The question remains: Was Joe Biden’s vice presidency (and now presidency) for sale, and was (is) he complicit in the scheme?
Hunter Biden — for all intents and purposes — is an unskilled, reckless, yet pompous man, who had millions of dollars flowing into his bank accounts from foreign countries for doing little to nothing other than having a powerful father.
In 2013, Hunter Biden hopped a ride to Beijing with his dad on Air Force 2. The elder Mr. Biden was meeting with Chinese President Xi Jinping, while the son was looking to secure a deal with Chinese financier Jonathan Li.
While in China, Mr. Li got a handshake from the then vice president; 10 days later Chinese officials approved the deal Hunter Biden was seeking.
While Joe Biden was in office, his son was wooing U.S. investments in Chinese firms. The New York Post revealed last week that Hunter Biden’s laptop had contacts for high-level Google executives — some of which would go on and serve in the Obama administration — and top U.S. officials for China policy.
Hunter Biden eventually struck gold when he landed a contract with CEFC China Energy Co., an oil-and-gas conglomerate tied to the Chinese Communist Party and the People’s Liberation Army, shortly after his father left office.
Hunter Biden and his uncle, James Biden, went right to work to structure a Chinese joint venture.
Their plan, according to partner and facilitator James Gilliar, was to “build an investment firm like Goldman Sachs,” in which Joe Biden would be actively involved once he left office. One of the joint ventures would be crafted by Tony Bobulinski, who met with Joe Biden for his sign-off at the Beverly Hilton in 2017.
As reported by the New York Post, Hunter Biden told his father that “Bobulinski had been ‘working hard’ on the Chinese deal and Joe said: ‘My son and my brother trust you emphatically, so I trust you.’”
Less than two weeks after meeting Joe Biden, Mr. Bobulinski incorporated SinoHawk Holdings LLC.
“It would be a global investment firm seeded with $10 million of Chinese money that would buy projects in the US and around the world ‘in global and/or domestic infrastructure, energy, financial services and other strategic sectors,’ said the contract he had drawn up,” according to the Post.
Hudson West III LLC was established to exclusively deal with CEFC investments.
Mr. Ye met with Hunter Biden in Miami three weeks after his father left the vice presidency. Mr.
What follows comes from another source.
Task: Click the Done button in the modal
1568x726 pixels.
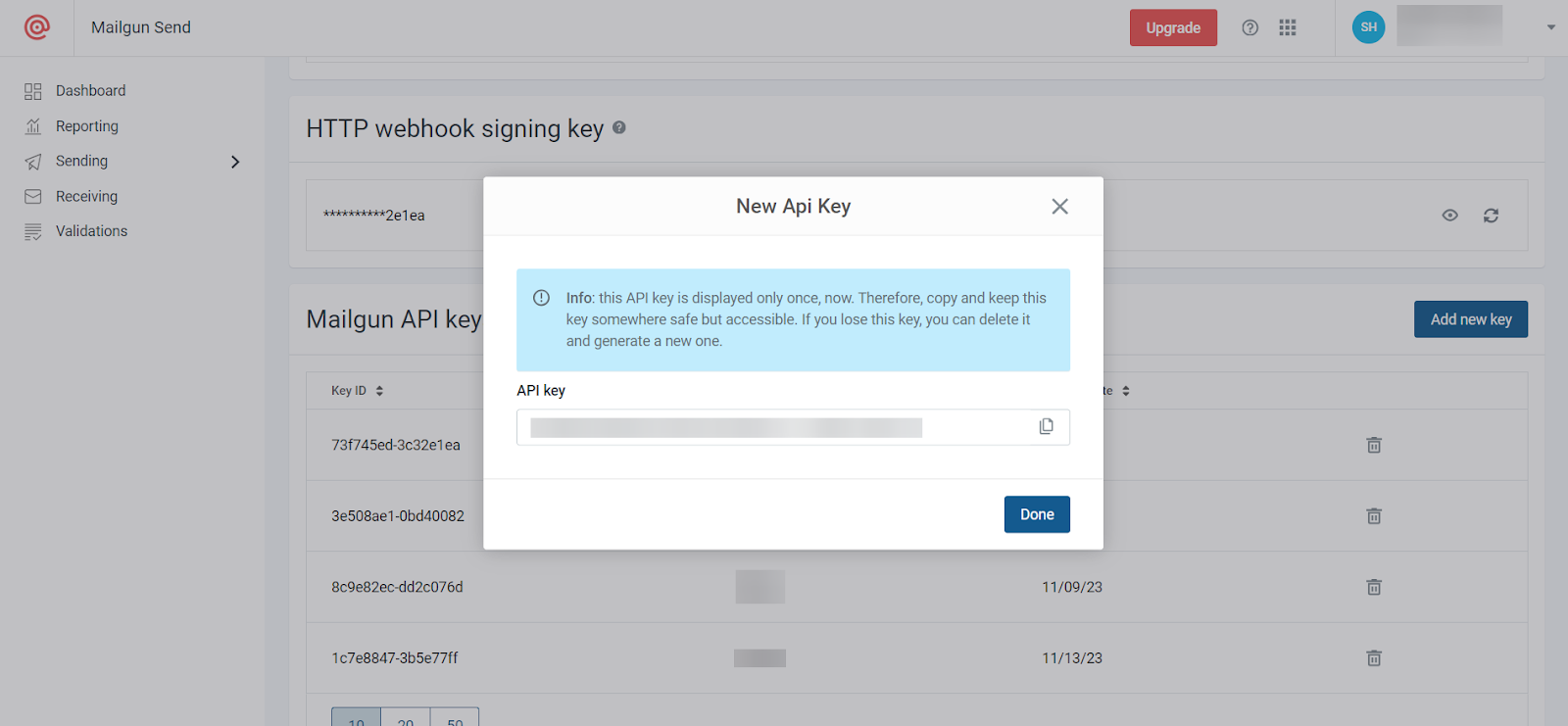Action: point(1036,513)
Ye offered Hunter Biden $10 million a year for a minimum of three years for “introductions alone,” as Hunter Biden would later write in an email to CEFC executives that was first reported by the New York Post.
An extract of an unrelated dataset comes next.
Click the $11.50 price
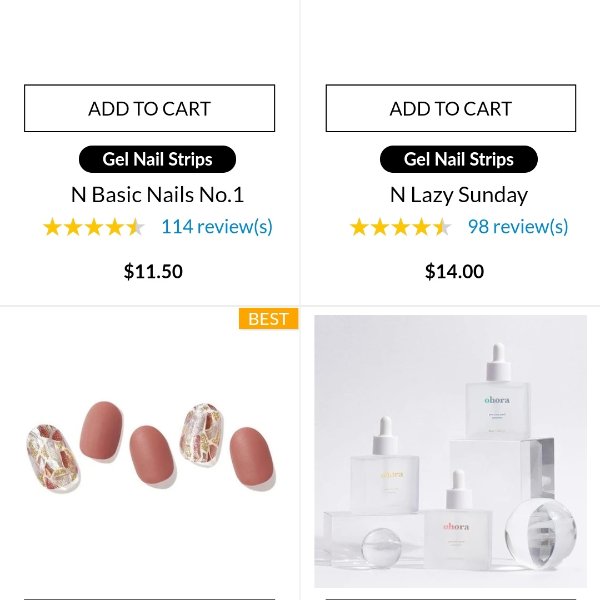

Shortly after their conversation, Mr. Ye sent Hunter Biden a 2.8-carat diamond, worth $80,000.
The deal with CEFC, under Hudson West III LLC, would eventually pay the Bidens $4.8 million over the span of 14 months, The Washington Post reported.
A few weeks after he went into business with the CEFC executives, in fall of 2017, Hunter Biden requested changes to the fifth-floor office space he was renting and keys for his father, his uncle, his mother and Gongwen Dong, an executive tied to CEFC, according to The Washington Post.
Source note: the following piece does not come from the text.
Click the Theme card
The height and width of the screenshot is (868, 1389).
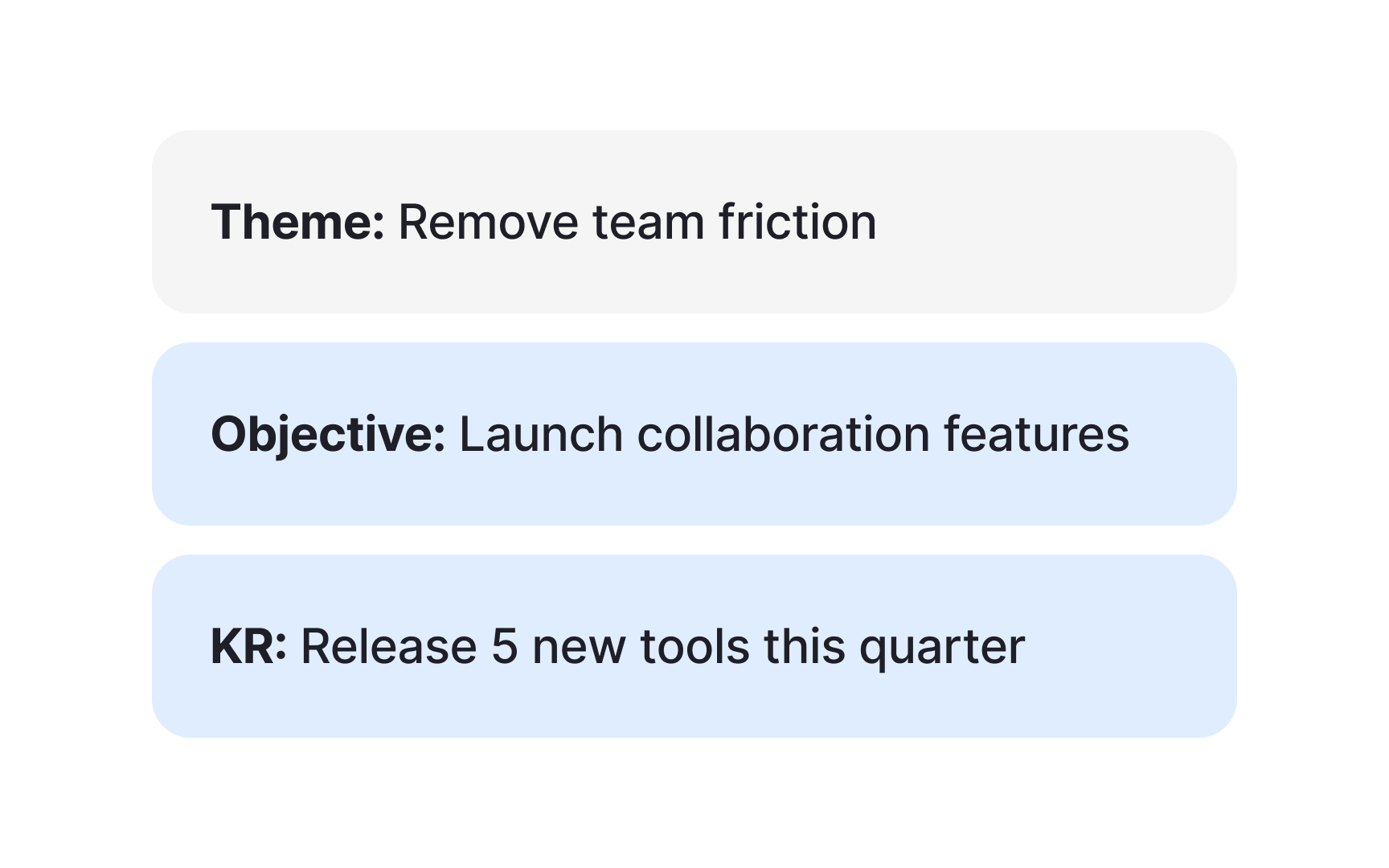pyautogui.click(x=694, y=222)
Included in the CEFC monies was a $1 million retainer for Hunter Biden, “issued as part of an agreement to represent Patrick Ho, a CEFC official who would later be charged in the United States in connection with a multimillion-dollar scheme to bribe leaders from Chad and Uganda,” for oil leases and to help Iran evade international sanctions, according to the Post.
Federal agents at the time were monitoring Mr. Ho as a potential spy or agent for China.
Mr. Ye too found himself in hot water. In 2018, he was detained in China for unspecified economic crimes and hasn’t been heard from since.
The New York Times profiled Mr. Ye — whom Hunter Biden called his “partner” — in December of that year. After the article came out Joe Biden left a voicemail on his son’s phone saying: “I thought the article released online, it’s going to be printed tomorrow in the Times, was good. I think you’re clear,” according to reporting garnered from Hunter Biden’s laptop.
CEFC was dissolved in late 2018, as was Hudson West III.
Hunter Biden remains under federal investigation for possible tax fraud linked to his overseas business dealings.
White House press secretary Karine Jean-Pierre deflected Tuesday when asked about that voicemail and what it means regarding the president’s frequent claims that he had never spoken with Hunter about his overseas business dealings.
“I’m not going to talk about alleged materials from the laptop,” she non-answered.
Republicans must investigate. The president of the United States at the very least can be plausibly accused of selling U.S. government access to international foes. And at the very most, he could be compromised by Communist China.
• Kelly Sadler is the commentary editor at The Washington Times.